*** Block opens ***

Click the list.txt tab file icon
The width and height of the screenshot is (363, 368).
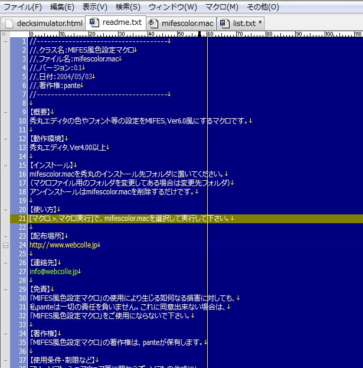coord(225,23)

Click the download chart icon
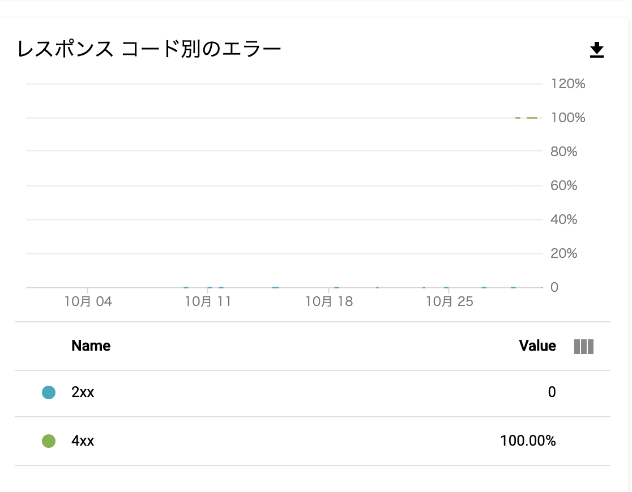click(596, 50)
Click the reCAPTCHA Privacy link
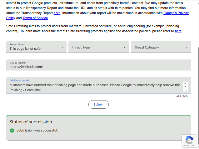Viewport: 199px width, 149px height. point(186,146)
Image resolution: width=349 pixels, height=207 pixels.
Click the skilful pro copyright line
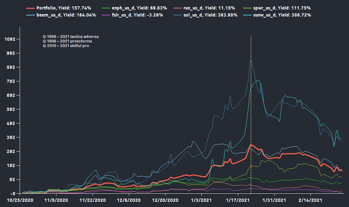click(66, 46)
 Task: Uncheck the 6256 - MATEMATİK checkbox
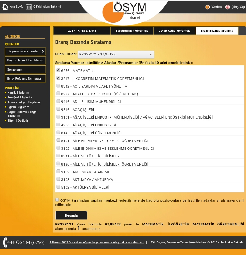coord(58,70)
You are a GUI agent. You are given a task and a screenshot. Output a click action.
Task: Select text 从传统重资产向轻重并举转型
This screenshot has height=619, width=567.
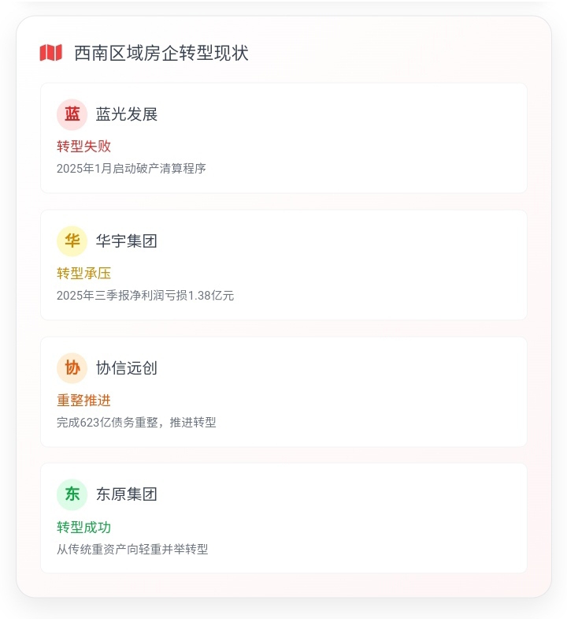pyautogui.click(x=132, y=549)
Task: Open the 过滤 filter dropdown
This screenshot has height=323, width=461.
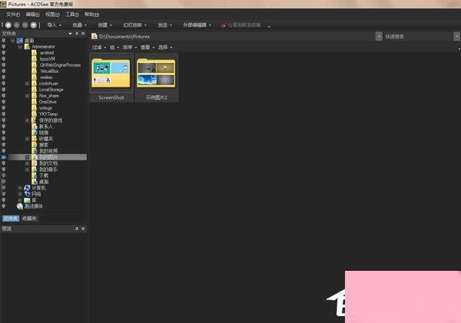Action: tap(98, 47)
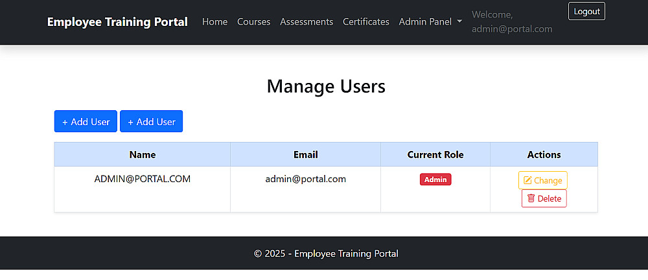The width and height of the screenshot is (648, 280).
Task: Click the Name column header
Action: (x=143, y=154)
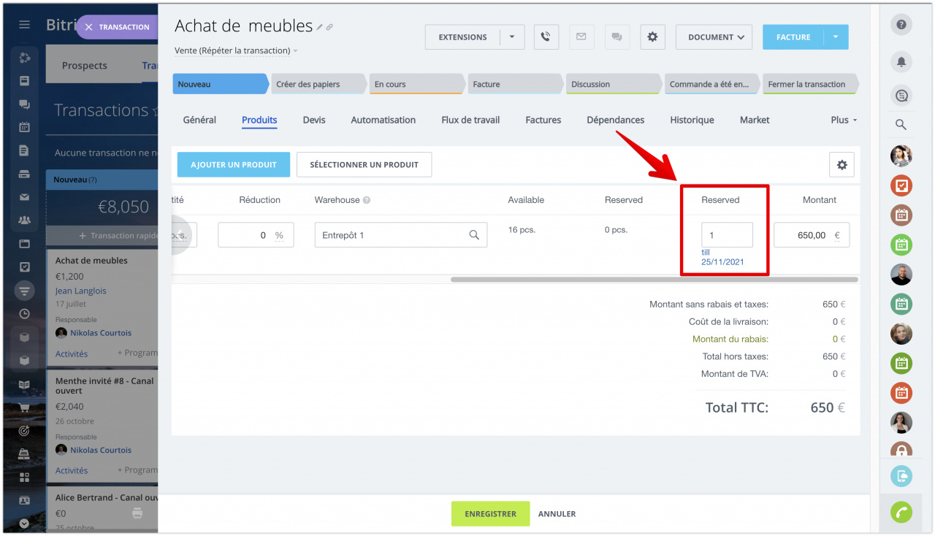Open the gear settings icon near Document
The image size is (935, 536).
[x=652, y=37]
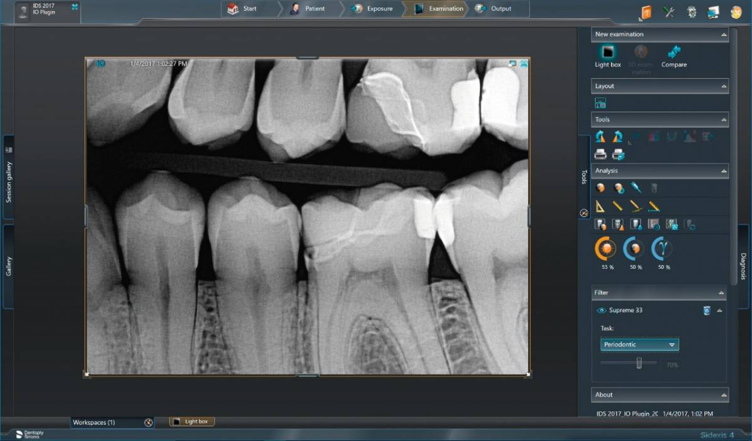752x441 pixels.
Task: Collapse the Filter panel section
Action: 721,293

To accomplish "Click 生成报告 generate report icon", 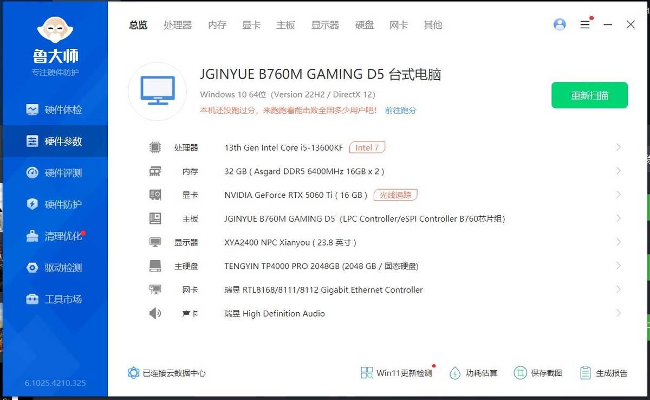I will coord(585,373).
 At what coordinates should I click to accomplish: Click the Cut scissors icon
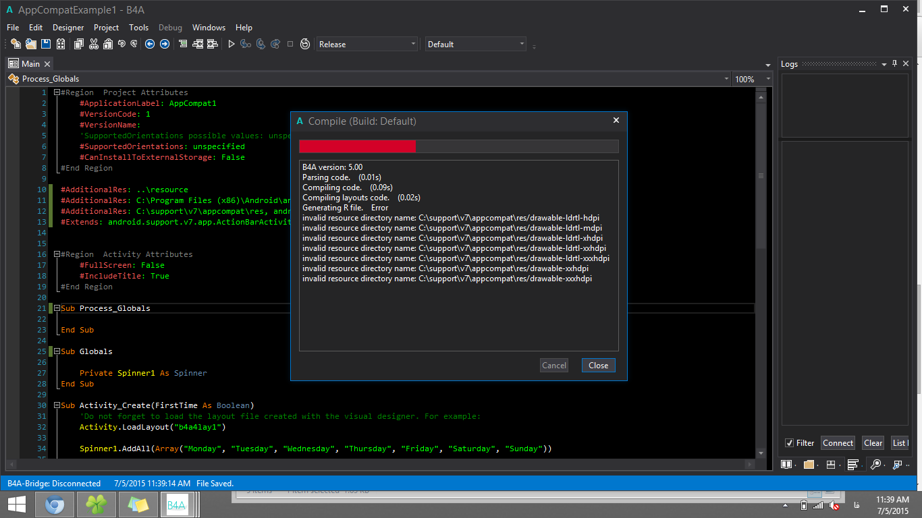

*** Block closes ***

_Prompt_
Begin at the first line of the records. Print every line through the one containing "Image resolution: width=349" exactly, but skip the pictures.

_Solution_
Click the list.txt tab file icon
The width and height of the screenshot is (363, 368).
coord(225,23)

Click the download chart icon
click(596, 50)
Click the reCAPTCHA Privacy link
Viewport: 199px width, 149px height. point(186,146)
Image resolution: width=349 pixels, height=207 pixels.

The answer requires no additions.